But I set the tone for these conversations.  I’m responsible for how they go, and for how I respond.  It just surprises me how I can feel so many different things all at once, and I recognize it’s my own personal grief process getting in the way of the words coming out of my mouth.  Much easier to respond, to joke, to set a tone I dislike, than face the very real and very painful emotions that come with this necessary but difficult decision to remove an important and vital part of my body.

Even now, with all I’ve been through over the last four years, I find myself shaking my head in wonder and confusion, still shocked it’s come to this.

On Frickin’ Friday we get the call that surgery is scheduled for July 21st - unilateral mastectomy with immediate DIEP reconstruction.  The DIEP flap procedure – or Deep Inferior Epigastric Perforators surgery – is an autologous tissue transfer.  It uses a flap of abdominal tissue – skin and underlying fat, as well as blood vessels – to fill the empty pocket of skin that will remain after the breast tissue is removed from Lucy.  The oncological surgeon performs the mastectomy, removing the breast tissue through an incision that also removes the left nipple (“the”?  “My”.  For now it’s still “my left nipple,” dammit).

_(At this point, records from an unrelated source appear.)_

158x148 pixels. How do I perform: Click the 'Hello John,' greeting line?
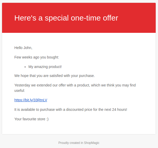click(x=23, y=48)
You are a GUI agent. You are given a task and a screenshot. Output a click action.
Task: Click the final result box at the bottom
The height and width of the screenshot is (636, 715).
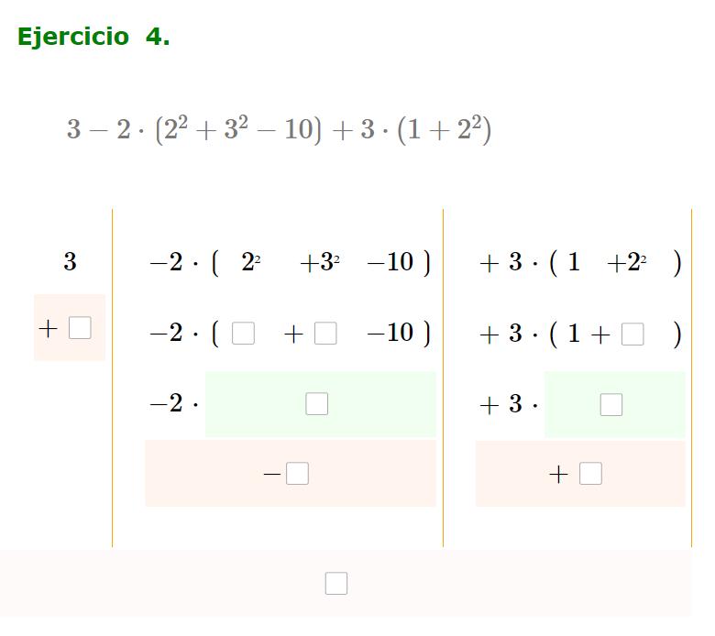[336, 584]
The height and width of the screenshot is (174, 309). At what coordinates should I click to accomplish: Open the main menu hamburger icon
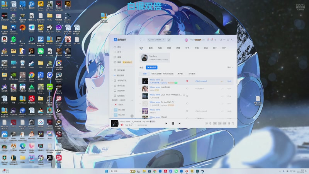click(x=216, y=40)
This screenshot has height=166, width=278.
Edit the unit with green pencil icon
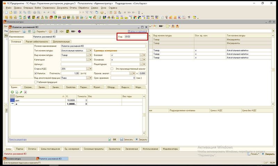(x=21, y=92)
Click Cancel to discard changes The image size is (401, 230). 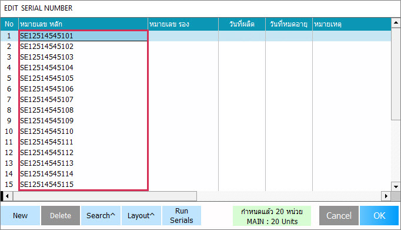coord(339,216)
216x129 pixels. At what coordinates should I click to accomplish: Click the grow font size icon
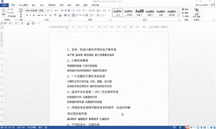48,11
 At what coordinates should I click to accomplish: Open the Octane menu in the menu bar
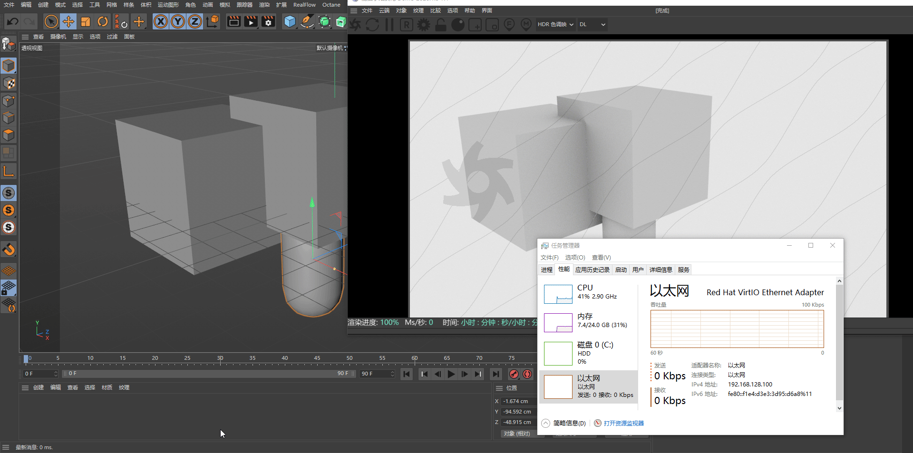331,5
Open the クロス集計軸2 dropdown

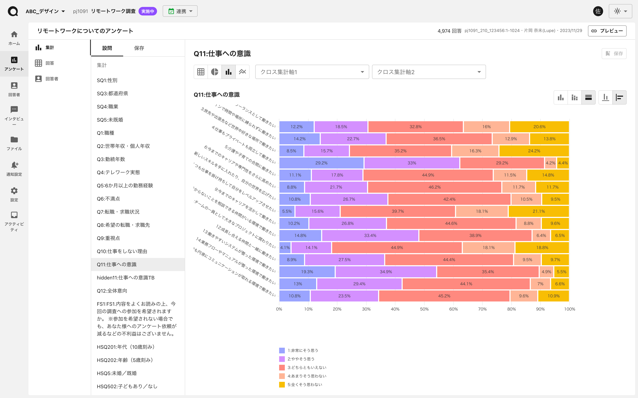pyautogui.click(x=428, y=72)
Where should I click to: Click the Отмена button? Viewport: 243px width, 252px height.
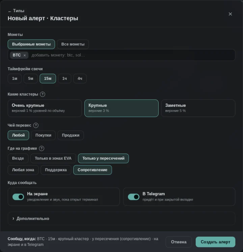pos(179,242)
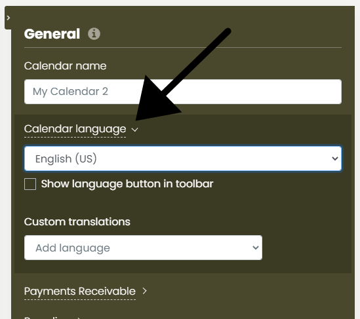Click the arrow icon after Payments Receivable
The width and height of the screenshot is (360, 319).
pyautogui.click(x=144, y=291)
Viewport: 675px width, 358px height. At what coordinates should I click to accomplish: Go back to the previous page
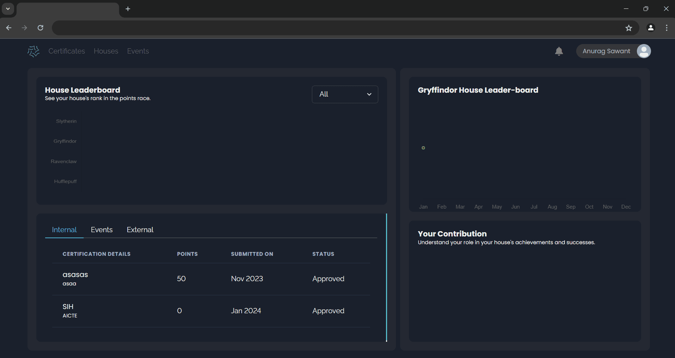pos(9,28)

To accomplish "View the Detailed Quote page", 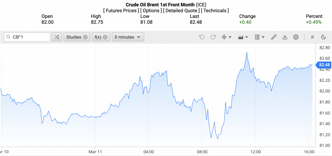I will pyautogui.click(x=181, y=11).
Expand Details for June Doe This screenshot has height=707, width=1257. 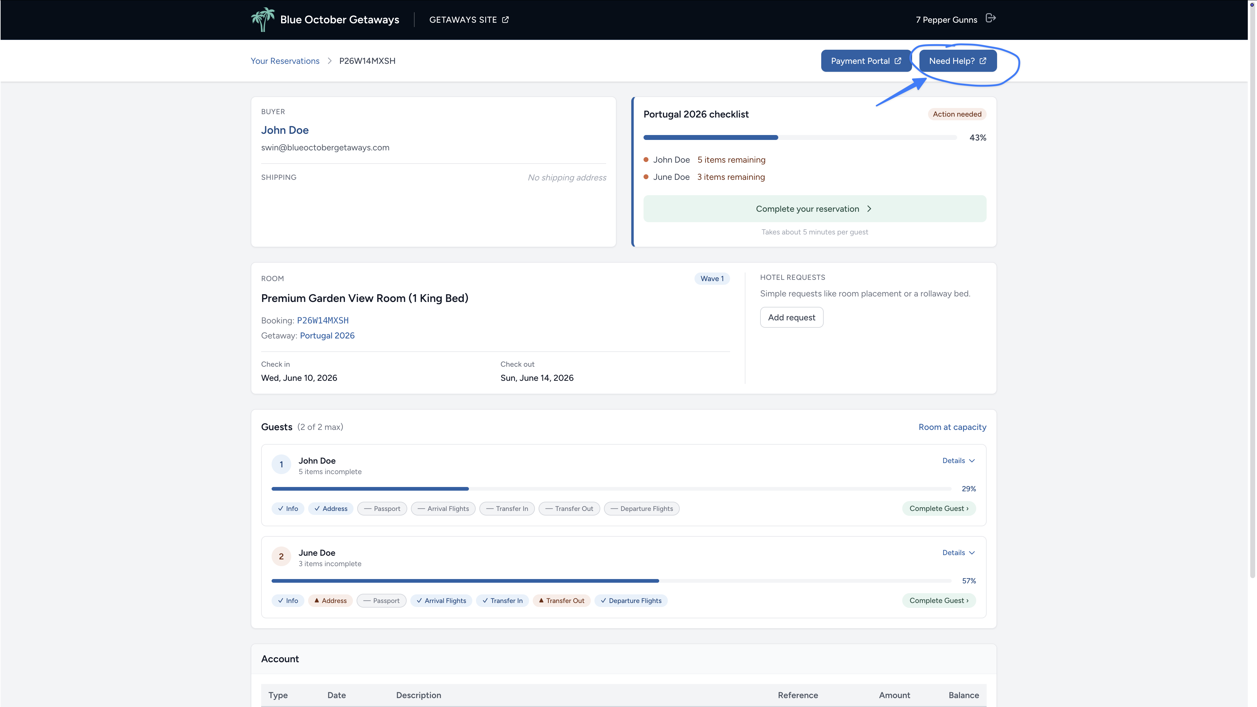tap(958, 553)
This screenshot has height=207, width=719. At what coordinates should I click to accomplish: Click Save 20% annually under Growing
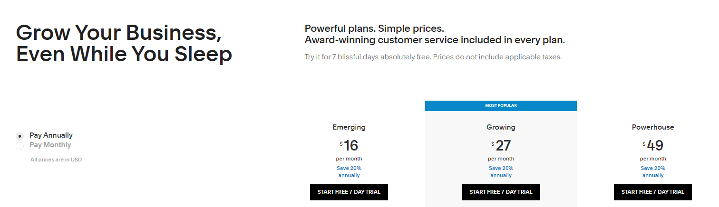tap(501, 172)
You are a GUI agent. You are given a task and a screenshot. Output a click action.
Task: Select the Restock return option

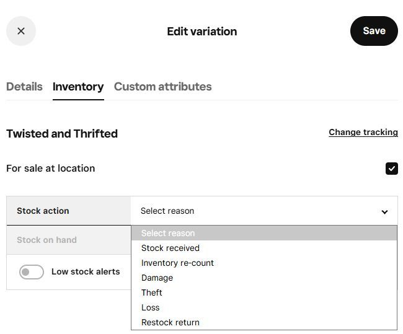coord(171,322)
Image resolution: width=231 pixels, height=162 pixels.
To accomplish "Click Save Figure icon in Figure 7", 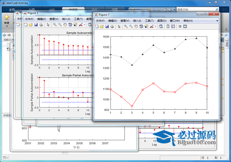I will (106, 27).
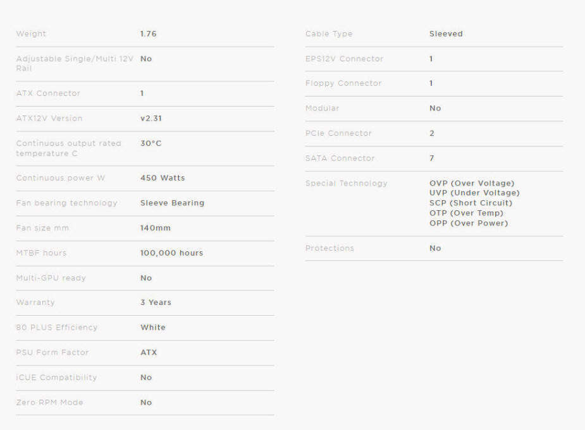Click the Protections label
This screenshot has height=430, width=585.
[329, 248]
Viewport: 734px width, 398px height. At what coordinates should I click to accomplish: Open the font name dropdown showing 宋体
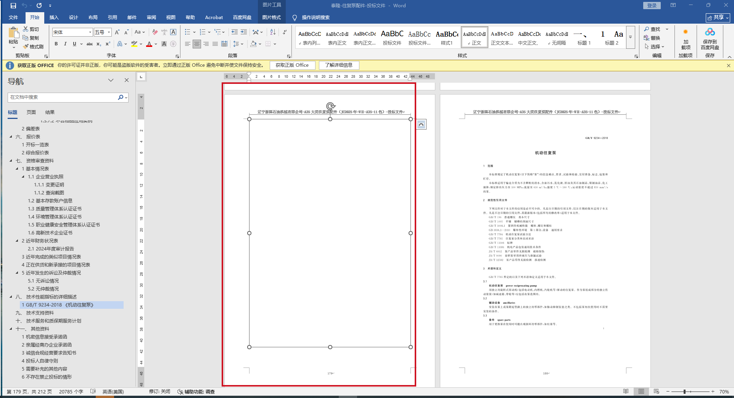[x=90, y=32]
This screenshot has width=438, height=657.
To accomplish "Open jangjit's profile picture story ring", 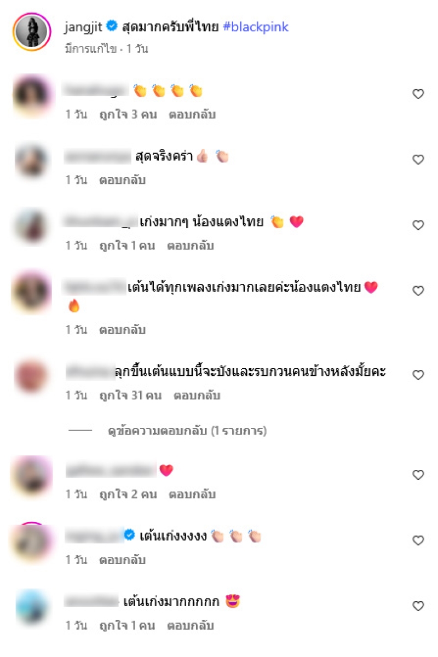I will 32,32.
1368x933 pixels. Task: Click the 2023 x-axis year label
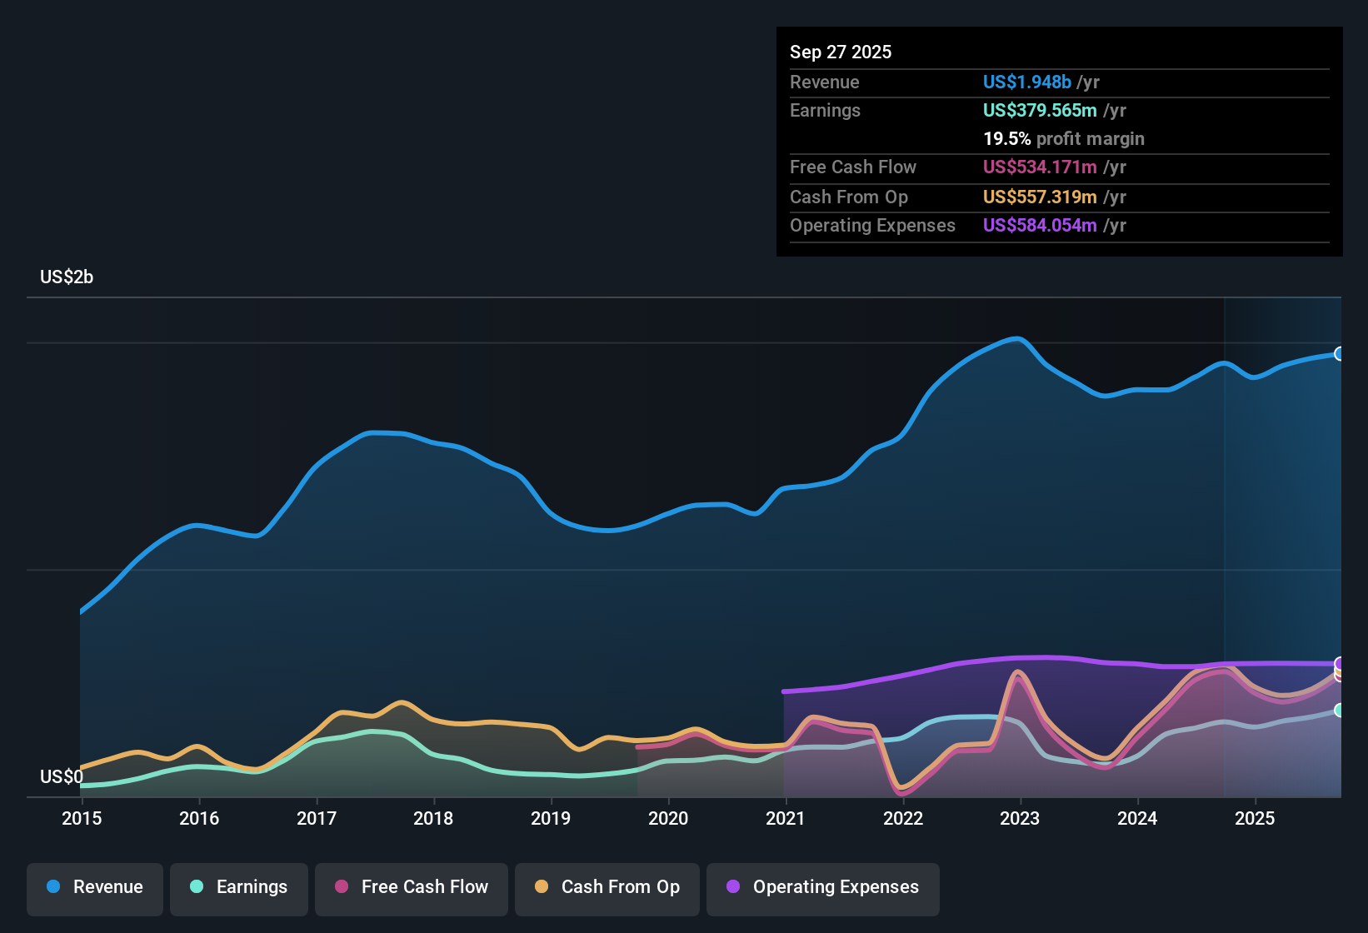tap(1020, 818)
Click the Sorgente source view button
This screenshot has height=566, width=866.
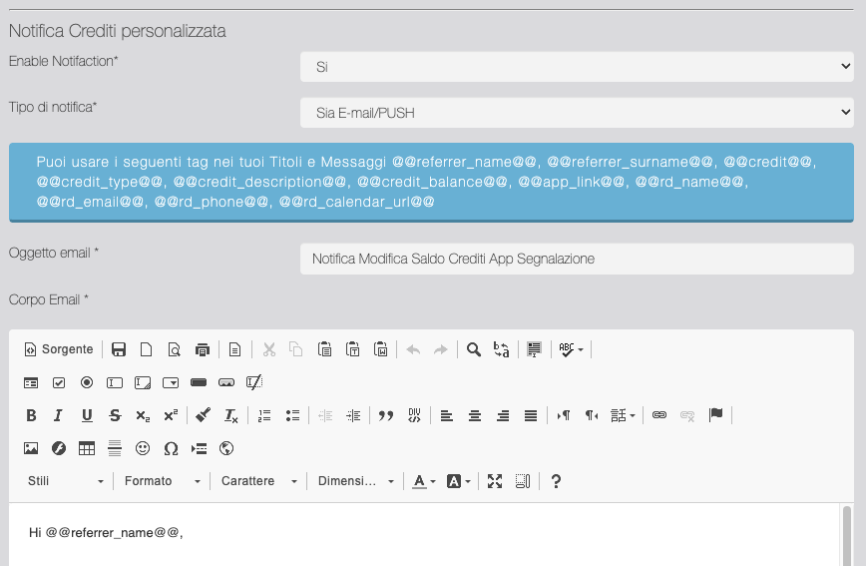click(x=59, y=349)
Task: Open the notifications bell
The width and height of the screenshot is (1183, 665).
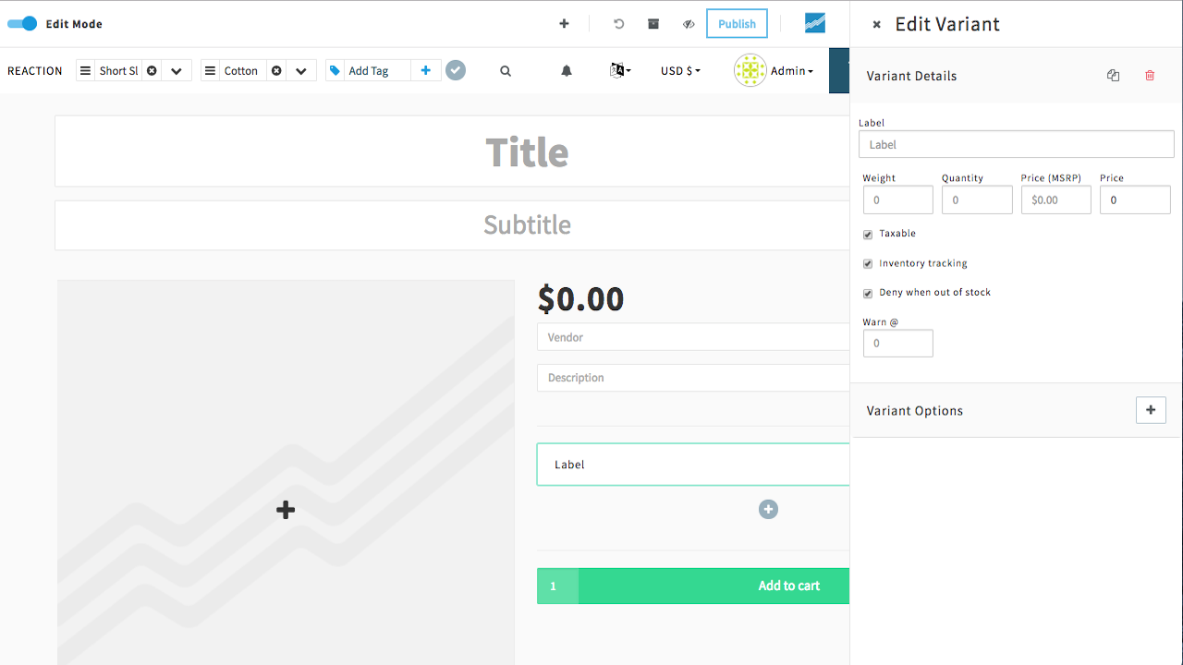Action: 567,71
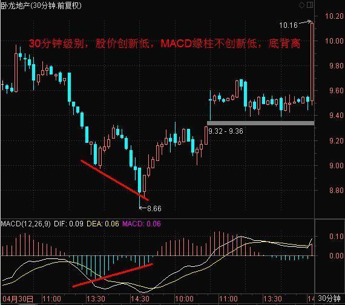Select the gray 9.32 - 9.36 gap bar
Image resolution: width=345 pixels, height=305 pixels.
260,123
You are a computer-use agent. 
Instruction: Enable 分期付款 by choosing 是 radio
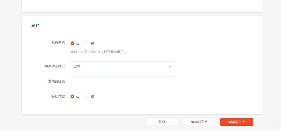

Once the mastectomy is complete, the plastic surgeon moves in and makes an eye-shaped incision across my lower stomach to harvest the necessary tissue.  After removing a small portion of rib, the blood vessels from my abdomen are micro surgically attached to vessels in my chest; this keeps the tissue alive and healthy.
The entire surgical procedure itself is long and complicated – typically 8 hours.  The first couple of days post-surgery will be in the ICU, with a total of five days in hospital.  This allows the surgeon to monitor the breast tissue for signs of rejection, necrosis (tissue death), or infection, and perform immediate surgery if there are any complications.  Additionally, the abdominal scar is large and poses its own challenges.  It is, in essence, an abdominoplasty (or, in layman’s terms, a tummy tuck).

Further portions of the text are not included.